OR NURSES & STAFF ❤️
A surgeon invented BiPAD to prevent staff from crawling on the OR floor ~2.3X per case to move bipolar foot pedals during surgery.
The BiPAD® device is designed to be highly adaptable for every surgical specialty and situation. If the situation calls for bipolar electrocautery, BiPAD® sterile cords can fill the need.
What is BiPAD®?
The first thing to understand Is that the BiPAD® device is actually a sterile cord that replaces the bipolar cord you currently use. The only difference is that our cord provides a hand switch for bipolar forceps electrocautery in a manner similar to the hand switch found on the monopolar or Bovie® pencil.
Why is BiPAD better?
1. Easier and faster to set up than a standard cord - no foot pedal setup required.
2. No need to crawl under the operating table during surgery to move the foot pedal.
3. No need to set up the foot pedal or apply a protective covering.

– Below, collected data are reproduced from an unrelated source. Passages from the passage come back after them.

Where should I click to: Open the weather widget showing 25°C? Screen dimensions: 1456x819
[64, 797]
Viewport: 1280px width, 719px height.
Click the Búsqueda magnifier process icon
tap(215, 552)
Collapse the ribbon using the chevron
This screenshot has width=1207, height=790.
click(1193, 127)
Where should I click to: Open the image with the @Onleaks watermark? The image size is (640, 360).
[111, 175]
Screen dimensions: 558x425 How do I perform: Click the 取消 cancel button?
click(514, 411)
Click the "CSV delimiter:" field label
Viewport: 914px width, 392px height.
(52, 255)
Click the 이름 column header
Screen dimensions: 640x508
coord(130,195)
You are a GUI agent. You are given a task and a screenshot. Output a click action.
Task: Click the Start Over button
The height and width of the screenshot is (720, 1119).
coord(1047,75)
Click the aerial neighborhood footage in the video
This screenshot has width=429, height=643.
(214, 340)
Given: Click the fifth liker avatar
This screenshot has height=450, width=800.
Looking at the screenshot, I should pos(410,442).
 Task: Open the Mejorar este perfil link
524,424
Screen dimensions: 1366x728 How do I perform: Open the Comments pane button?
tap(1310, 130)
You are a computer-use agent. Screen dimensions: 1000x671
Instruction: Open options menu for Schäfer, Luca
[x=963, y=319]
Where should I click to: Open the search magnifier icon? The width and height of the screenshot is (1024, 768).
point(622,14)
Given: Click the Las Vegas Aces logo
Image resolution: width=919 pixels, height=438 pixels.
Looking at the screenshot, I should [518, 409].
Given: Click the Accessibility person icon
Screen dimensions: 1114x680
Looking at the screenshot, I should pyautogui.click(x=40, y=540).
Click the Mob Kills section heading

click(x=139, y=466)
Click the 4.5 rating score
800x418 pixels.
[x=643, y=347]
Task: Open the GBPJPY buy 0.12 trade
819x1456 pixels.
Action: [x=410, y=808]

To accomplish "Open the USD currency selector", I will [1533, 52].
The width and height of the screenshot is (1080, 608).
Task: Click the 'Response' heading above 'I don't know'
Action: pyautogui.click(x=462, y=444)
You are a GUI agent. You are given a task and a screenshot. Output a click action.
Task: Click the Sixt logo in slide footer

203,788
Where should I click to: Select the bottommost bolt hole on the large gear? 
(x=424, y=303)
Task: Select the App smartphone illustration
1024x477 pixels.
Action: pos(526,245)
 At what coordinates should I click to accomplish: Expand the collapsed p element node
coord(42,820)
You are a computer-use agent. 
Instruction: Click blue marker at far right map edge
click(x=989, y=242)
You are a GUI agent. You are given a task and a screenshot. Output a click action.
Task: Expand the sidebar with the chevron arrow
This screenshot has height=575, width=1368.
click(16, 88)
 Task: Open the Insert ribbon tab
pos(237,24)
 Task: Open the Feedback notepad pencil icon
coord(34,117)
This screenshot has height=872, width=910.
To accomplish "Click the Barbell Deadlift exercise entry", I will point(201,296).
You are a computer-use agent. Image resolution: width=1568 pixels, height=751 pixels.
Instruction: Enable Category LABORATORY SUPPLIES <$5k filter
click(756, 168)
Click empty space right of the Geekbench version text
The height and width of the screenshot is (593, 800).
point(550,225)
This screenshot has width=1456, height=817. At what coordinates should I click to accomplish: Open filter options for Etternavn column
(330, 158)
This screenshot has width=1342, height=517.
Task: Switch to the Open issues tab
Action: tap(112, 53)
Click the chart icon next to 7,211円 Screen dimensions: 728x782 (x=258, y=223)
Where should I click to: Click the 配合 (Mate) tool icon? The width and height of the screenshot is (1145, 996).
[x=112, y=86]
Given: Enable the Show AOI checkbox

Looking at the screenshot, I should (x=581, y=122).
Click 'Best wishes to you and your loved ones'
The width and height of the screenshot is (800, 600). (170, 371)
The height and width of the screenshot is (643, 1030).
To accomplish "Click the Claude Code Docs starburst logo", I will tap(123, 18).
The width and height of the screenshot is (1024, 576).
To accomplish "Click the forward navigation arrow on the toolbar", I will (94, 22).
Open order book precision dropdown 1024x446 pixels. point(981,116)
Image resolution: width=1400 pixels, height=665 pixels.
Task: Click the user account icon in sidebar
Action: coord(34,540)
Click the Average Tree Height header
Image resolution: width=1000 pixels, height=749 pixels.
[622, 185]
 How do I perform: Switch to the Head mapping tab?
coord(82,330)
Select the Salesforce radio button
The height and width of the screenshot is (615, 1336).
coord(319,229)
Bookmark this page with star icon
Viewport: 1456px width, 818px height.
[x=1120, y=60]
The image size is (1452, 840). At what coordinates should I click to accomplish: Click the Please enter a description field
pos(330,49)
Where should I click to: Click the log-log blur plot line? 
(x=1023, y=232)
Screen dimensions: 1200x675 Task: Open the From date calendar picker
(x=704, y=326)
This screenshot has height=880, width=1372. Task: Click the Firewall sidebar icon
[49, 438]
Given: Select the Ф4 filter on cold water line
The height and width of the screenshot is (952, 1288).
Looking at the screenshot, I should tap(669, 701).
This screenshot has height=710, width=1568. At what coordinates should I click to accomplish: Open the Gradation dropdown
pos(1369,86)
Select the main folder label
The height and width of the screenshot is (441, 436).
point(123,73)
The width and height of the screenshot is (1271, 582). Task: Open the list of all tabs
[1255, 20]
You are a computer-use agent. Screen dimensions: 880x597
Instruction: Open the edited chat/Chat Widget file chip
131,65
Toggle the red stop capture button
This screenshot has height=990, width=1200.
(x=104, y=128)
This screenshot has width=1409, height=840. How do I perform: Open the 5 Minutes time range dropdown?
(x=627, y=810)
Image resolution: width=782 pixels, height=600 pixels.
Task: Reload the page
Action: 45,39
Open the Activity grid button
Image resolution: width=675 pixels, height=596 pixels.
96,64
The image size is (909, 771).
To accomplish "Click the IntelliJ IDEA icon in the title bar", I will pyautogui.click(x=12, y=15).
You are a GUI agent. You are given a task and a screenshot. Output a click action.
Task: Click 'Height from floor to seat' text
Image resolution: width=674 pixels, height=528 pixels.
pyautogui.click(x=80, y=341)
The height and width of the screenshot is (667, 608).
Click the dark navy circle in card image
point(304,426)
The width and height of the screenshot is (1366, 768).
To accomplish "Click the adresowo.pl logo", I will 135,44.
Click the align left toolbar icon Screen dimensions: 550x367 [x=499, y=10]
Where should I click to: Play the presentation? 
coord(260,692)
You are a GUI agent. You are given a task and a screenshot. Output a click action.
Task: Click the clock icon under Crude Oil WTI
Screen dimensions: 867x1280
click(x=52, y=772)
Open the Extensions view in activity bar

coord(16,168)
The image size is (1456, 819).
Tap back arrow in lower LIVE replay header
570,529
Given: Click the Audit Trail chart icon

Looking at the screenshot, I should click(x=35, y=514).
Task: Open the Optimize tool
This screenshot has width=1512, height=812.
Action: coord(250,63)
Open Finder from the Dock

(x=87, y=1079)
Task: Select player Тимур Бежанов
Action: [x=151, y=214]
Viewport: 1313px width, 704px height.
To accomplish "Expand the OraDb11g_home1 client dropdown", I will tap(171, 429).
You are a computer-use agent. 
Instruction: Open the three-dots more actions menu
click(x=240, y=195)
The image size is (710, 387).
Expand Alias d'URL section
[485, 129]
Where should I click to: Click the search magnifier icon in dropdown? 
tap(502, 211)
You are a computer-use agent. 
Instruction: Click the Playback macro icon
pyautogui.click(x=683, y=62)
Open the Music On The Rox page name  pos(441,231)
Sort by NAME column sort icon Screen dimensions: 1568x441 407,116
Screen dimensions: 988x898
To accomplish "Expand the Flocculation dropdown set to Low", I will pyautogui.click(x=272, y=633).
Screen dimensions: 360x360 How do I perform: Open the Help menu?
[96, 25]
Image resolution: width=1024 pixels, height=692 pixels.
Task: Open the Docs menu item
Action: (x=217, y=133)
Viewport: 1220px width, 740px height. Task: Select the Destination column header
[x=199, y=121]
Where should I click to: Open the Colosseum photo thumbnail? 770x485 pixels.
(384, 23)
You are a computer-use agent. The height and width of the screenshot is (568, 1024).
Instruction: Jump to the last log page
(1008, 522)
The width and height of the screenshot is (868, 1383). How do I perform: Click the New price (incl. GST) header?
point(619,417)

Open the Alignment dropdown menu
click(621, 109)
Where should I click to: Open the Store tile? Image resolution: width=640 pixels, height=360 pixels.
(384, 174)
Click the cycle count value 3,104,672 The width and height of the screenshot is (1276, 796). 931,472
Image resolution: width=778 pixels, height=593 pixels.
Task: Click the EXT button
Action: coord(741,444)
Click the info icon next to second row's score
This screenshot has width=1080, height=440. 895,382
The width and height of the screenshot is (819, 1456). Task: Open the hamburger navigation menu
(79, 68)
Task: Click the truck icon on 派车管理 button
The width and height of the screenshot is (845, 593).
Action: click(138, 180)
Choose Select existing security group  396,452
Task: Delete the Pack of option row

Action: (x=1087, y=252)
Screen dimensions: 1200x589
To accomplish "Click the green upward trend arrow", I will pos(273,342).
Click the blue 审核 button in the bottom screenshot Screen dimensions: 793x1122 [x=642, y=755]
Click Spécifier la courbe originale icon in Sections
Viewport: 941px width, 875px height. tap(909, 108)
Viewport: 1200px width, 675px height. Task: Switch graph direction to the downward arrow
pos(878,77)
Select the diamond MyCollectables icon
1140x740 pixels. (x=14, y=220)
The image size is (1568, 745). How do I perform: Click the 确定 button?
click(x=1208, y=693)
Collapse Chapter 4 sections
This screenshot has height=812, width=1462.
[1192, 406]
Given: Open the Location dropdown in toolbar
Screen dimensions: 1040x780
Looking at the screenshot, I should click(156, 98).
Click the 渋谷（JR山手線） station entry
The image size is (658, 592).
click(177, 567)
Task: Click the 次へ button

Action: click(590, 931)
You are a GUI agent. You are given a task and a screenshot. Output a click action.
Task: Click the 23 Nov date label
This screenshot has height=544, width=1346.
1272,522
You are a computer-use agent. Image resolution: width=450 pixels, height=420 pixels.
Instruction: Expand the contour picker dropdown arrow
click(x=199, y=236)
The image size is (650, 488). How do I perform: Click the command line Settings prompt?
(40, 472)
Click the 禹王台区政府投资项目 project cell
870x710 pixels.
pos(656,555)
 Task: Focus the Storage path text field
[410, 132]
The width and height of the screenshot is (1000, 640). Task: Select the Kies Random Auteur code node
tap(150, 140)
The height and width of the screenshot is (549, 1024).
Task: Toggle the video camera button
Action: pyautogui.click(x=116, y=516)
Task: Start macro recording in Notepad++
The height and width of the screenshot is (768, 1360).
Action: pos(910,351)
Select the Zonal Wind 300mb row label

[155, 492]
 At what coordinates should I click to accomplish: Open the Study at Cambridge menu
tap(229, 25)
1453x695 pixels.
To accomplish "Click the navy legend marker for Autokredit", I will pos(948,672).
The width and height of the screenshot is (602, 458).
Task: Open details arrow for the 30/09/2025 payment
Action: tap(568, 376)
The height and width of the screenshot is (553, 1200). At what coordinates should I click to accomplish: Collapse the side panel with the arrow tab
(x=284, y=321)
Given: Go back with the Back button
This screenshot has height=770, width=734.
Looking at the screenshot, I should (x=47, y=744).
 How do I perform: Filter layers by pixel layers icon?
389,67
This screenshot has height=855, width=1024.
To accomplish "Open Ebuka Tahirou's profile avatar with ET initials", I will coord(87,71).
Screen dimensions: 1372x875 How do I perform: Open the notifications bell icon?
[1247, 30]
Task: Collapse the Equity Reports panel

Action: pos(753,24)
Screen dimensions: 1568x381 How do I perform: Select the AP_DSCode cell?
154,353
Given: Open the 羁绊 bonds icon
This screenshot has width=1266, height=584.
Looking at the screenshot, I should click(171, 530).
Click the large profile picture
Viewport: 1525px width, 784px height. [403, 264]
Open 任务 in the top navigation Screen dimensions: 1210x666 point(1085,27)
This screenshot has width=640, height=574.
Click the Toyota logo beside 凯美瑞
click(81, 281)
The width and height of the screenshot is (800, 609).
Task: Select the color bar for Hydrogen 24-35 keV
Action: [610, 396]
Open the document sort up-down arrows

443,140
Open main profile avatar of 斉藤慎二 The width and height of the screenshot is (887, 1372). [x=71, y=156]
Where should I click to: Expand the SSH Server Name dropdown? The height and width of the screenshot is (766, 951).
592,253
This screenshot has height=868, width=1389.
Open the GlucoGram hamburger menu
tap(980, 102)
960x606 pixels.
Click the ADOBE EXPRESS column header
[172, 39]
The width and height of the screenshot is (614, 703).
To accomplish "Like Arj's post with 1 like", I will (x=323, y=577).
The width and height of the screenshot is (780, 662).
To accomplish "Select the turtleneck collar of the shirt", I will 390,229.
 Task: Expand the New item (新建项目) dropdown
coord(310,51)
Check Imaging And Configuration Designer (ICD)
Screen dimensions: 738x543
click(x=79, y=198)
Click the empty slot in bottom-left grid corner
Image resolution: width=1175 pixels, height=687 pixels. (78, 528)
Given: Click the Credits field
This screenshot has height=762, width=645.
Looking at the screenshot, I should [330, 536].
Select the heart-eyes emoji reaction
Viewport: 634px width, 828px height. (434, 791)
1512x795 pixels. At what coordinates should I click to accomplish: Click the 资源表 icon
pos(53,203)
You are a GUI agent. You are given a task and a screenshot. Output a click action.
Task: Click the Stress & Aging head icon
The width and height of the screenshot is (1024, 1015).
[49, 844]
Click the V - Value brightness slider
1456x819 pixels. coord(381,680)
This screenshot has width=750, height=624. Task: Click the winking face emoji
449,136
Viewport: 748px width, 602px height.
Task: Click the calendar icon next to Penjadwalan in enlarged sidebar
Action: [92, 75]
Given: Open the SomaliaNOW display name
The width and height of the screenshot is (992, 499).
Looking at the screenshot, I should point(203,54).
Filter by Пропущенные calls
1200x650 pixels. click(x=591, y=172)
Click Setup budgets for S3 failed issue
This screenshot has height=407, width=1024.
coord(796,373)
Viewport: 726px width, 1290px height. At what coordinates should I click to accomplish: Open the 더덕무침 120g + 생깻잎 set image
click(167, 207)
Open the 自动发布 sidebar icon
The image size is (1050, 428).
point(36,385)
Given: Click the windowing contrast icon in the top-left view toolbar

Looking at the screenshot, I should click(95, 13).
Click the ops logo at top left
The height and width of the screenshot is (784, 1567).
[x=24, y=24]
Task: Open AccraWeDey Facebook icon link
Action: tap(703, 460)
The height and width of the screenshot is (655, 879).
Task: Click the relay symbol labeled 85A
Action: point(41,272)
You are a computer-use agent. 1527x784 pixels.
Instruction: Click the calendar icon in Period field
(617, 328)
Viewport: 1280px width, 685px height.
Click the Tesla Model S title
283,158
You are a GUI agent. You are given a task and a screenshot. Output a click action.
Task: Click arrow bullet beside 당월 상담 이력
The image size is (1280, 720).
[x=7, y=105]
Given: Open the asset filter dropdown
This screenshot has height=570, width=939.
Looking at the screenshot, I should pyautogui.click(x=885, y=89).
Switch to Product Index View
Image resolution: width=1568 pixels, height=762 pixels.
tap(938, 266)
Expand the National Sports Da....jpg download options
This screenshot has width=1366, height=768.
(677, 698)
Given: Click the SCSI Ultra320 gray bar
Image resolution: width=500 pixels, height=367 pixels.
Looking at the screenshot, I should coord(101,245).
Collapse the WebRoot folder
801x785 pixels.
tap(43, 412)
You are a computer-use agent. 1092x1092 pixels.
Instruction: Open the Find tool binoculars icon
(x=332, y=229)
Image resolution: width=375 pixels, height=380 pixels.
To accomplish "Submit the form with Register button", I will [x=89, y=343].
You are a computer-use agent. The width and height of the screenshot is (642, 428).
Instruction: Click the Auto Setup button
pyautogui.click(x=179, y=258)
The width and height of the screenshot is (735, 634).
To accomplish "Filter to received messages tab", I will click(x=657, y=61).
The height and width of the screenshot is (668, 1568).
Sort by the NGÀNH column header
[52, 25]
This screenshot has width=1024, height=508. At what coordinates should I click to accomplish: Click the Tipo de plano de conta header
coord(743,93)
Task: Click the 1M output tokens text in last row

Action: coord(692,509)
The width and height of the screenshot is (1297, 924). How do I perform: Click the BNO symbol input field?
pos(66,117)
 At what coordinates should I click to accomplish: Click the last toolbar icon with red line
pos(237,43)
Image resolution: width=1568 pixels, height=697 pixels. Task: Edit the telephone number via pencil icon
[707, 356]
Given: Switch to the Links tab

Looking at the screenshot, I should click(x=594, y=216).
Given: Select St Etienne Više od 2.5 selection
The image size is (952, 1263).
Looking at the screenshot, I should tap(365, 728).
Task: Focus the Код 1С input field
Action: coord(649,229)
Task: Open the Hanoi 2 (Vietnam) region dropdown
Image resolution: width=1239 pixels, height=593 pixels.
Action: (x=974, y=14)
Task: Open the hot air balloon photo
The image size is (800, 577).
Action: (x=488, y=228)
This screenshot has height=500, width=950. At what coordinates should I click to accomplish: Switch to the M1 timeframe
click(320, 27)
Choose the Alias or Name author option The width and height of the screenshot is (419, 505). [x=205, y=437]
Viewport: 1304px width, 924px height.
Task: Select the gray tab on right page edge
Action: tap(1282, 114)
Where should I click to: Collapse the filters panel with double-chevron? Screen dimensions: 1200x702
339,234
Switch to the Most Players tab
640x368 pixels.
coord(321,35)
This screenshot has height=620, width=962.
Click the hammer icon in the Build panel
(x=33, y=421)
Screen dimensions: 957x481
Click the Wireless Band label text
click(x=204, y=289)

4. Increased ease of cleanup after a case - the entire BiPAD® cord and hand switch is consumable.
5. No need to stop surgery to replace a broken foot pedal.
6. The hand switch means that the surgeon can always turn on bipolar electrocautery, no need to stop to find the foot pedal.
7. BiPAD® means one fewer foot pedal under the operating table and this might translate into the decreased frequency of erroneous activation of the wrong foot pedal.
Ease of setup: Two steps of setup of the BiPAD® cord
1. Plug the BiPAD® into the electrocautery generator.
2. Attach the forceps taking into consideration the handedness of the surgeon. For right-handed surgeons, the forceps should be attached such that the BiPAD® hand switch is on the right side. For left-handed surgeons, the forceps should be attached such that the BiPAD® hand switch is on the left side.
BiPAD® is designed for surgeons who do not like change
1. Staff can provide the surgeon with the hand switch and the foot pedal at first.
2. The scrub can revert the BiPAD® forceps cord into a conventional bipolar cord by simply removing the actuator assembly and providing the surgeon with the bipolar electrocautery foot pedal.
3. The scrub nurse can also revert the BiPAD® to a nearly standard cord by simply removing the external arm - simply slide it all the way out.
4. In order to ease the transition to hand activation, the BiPAD® cord allows for activation by the hand switch and/or by the foot pedal.
5. The length of the BiPAD® external arm can be changed by sliding it up or down. Or it can be completely removed if the surgeon feels it is necessary to accommodate an unusual situation.
6. Removability of the actuator assembly and the actuator arm is provided to give the surgeon comfort in knowing that this new way of switching bipolar forceps current will work for whatever situation they encounter as well or better than a conventional bipolar cord.